CryptoLLM
Data Collection Program (DCP)
We are glad to roll out our CryptoLLM Data Collection Program (opens in a new tab)!!!
For first stage, we only consider the data from twitter, as we hope to make our LLM model generate more authentic contents thats fits the crypto-domain. e.g., BUIDL, HODL, etc.
The advantage of this activty is:
- We can get more authentic data from twitter.
- We can get the user face-depiction which we can use to generate more user-centric contents, when we deploy our twitter Agent.
What's the difference between our Model and other LLM models e.g., from together.ai (opens in a new tab)?
We choose to fine-tune our own crypo-domain LLM model, by collecting the data from twitter from crypto-domain users. Thus enjoys the following advantages:
- We can generate more diverse contents, and not overfit the specific twitter account.
- We provide more flexibility on the model design, more technical difference is that ,we fine-tune the model using LoRA with python on dedicated GPU, while together.ai fine-tune the model using their own toolchain on cloud GPU using javascript.

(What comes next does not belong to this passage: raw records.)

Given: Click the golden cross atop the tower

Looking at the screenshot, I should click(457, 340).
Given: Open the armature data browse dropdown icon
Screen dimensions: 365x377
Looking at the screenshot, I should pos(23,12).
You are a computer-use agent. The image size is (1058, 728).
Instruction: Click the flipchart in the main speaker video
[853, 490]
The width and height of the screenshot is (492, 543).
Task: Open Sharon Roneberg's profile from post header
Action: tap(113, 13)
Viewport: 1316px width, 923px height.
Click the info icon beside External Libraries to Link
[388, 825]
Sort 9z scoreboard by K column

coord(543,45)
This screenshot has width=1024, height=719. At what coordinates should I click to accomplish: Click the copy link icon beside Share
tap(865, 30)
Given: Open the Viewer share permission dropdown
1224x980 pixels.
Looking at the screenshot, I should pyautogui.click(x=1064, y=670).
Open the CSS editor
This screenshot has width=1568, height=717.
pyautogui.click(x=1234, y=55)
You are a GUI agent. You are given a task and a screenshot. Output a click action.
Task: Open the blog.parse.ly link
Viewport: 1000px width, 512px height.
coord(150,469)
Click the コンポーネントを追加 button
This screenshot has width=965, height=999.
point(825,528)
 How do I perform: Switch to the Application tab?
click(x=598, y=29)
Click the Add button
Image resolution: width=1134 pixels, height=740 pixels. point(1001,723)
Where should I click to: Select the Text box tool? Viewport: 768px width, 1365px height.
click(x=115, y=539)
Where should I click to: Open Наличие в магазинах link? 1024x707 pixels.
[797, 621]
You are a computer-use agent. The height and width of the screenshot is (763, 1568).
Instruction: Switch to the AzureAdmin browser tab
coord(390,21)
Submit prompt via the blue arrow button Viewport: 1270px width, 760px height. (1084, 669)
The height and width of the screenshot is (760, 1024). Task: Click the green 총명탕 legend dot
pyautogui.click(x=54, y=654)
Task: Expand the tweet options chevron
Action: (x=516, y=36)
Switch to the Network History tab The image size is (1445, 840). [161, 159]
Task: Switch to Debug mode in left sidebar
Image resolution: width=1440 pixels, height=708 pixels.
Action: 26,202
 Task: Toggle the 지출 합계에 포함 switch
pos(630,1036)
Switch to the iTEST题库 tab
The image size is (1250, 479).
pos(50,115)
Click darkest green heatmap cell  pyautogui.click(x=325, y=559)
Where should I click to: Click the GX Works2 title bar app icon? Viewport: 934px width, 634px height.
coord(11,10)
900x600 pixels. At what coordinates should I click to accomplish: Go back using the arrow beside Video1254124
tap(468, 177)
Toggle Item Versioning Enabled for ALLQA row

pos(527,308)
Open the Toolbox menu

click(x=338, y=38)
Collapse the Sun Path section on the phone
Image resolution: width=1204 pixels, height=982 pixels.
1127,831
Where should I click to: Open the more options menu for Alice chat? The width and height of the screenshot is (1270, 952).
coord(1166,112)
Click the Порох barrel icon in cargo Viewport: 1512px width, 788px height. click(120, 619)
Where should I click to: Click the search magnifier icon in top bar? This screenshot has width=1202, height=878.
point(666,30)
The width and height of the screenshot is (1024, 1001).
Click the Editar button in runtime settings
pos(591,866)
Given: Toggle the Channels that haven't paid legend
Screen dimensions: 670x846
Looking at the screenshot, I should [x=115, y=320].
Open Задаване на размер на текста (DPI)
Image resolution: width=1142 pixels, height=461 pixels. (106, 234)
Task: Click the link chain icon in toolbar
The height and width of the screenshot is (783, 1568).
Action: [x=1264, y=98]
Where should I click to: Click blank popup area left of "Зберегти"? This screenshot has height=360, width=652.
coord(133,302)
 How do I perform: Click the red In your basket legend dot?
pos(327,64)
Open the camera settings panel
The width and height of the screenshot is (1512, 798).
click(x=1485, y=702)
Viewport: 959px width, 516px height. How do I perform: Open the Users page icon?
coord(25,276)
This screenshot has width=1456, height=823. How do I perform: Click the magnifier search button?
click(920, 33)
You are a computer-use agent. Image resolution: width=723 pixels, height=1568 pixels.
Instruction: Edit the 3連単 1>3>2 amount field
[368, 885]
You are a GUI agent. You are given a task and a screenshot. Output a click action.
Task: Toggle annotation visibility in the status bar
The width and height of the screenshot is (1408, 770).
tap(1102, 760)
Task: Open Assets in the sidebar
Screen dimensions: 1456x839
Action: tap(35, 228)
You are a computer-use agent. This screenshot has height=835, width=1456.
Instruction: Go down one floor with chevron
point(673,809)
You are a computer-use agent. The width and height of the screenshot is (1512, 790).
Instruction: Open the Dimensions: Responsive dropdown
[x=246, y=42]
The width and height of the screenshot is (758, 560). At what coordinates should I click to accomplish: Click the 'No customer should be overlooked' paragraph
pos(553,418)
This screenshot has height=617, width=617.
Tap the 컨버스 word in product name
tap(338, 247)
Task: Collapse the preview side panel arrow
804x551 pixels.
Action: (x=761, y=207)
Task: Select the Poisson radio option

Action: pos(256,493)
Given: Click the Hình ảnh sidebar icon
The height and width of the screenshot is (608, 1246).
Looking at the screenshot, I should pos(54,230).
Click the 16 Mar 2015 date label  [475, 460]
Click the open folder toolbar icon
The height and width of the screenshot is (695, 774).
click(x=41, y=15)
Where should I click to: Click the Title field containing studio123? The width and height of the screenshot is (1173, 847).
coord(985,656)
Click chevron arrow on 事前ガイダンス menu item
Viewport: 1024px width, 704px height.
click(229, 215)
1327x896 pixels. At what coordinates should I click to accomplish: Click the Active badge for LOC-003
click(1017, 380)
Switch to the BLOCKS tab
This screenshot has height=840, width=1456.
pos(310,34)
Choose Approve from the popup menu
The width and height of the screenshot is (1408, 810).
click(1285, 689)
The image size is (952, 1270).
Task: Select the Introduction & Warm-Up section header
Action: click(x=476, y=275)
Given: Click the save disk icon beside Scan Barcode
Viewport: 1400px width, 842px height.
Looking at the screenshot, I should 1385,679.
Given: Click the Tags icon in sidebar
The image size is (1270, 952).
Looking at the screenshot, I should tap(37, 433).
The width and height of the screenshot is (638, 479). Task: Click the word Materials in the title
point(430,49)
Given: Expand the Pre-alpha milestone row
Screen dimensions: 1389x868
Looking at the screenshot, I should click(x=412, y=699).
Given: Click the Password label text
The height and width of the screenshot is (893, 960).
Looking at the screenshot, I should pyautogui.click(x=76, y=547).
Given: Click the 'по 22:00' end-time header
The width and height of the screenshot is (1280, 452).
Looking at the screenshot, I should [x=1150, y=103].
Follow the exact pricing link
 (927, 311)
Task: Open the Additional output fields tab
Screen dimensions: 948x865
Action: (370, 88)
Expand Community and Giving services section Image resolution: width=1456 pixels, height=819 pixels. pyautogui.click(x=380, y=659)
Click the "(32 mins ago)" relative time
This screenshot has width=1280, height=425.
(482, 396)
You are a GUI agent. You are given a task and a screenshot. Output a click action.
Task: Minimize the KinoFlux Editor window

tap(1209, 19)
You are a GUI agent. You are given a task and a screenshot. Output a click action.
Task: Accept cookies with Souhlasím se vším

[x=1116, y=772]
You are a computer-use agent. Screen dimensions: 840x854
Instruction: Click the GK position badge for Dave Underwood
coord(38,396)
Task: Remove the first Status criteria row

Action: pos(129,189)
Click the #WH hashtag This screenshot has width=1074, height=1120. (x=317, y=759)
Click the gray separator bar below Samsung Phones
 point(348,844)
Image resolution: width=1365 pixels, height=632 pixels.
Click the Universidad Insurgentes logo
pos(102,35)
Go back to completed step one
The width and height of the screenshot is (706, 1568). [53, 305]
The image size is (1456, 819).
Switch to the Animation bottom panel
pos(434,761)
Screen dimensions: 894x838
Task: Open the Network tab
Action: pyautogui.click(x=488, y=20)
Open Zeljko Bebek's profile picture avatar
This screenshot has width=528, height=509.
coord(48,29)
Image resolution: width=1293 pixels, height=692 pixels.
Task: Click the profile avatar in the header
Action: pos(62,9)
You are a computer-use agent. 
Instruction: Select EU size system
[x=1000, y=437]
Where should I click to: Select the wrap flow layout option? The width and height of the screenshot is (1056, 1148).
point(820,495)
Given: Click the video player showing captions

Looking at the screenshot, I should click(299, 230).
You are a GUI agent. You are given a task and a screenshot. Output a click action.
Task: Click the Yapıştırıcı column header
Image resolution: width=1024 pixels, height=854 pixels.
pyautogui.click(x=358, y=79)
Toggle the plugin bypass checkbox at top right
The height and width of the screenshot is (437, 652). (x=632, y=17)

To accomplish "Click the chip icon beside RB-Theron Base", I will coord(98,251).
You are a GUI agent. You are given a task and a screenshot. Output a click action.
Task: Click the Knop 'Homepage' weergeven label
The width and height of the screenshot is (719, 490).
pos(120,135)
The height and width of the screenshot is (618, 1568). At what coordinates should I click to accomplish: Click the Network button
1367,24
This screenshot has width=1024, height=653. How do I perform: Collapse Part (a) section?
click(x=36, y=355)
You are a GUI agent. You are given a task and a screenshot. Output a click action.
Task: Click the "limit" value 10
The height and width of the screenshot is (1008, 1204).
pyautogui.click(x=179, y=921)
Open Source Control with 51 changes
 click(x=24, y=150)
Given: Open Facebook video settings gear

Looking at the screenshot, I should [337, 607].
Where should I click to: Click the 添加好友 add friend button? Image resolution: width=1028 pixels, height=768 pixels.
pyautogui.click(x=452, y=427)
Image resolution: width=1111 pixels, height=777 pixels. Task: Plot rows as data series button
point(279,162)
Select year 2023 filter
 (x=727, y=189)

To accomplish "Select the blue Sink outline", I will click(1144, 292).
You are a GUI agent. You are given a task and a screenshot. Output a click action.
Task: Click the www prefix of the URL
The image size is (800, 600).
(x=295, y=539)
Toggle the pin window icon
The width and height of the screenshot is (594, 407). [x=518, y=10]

Instead, together.ai choose to fine-tune model per character, which makes the model too personalized, and not able to generate more diverse contents, and overfit the specific twitter account, thus fall into the trap of information hallucination.
What You Can Get
- We will use partial data to pretrain our LLM model first, so the earlier you provide data, the more benefit you can get.
- Experience the versatility of our CryptoLLM model, which can be flexibly deployed across various scenarios, enabling you to leverage its capabilities in different applications and use cases.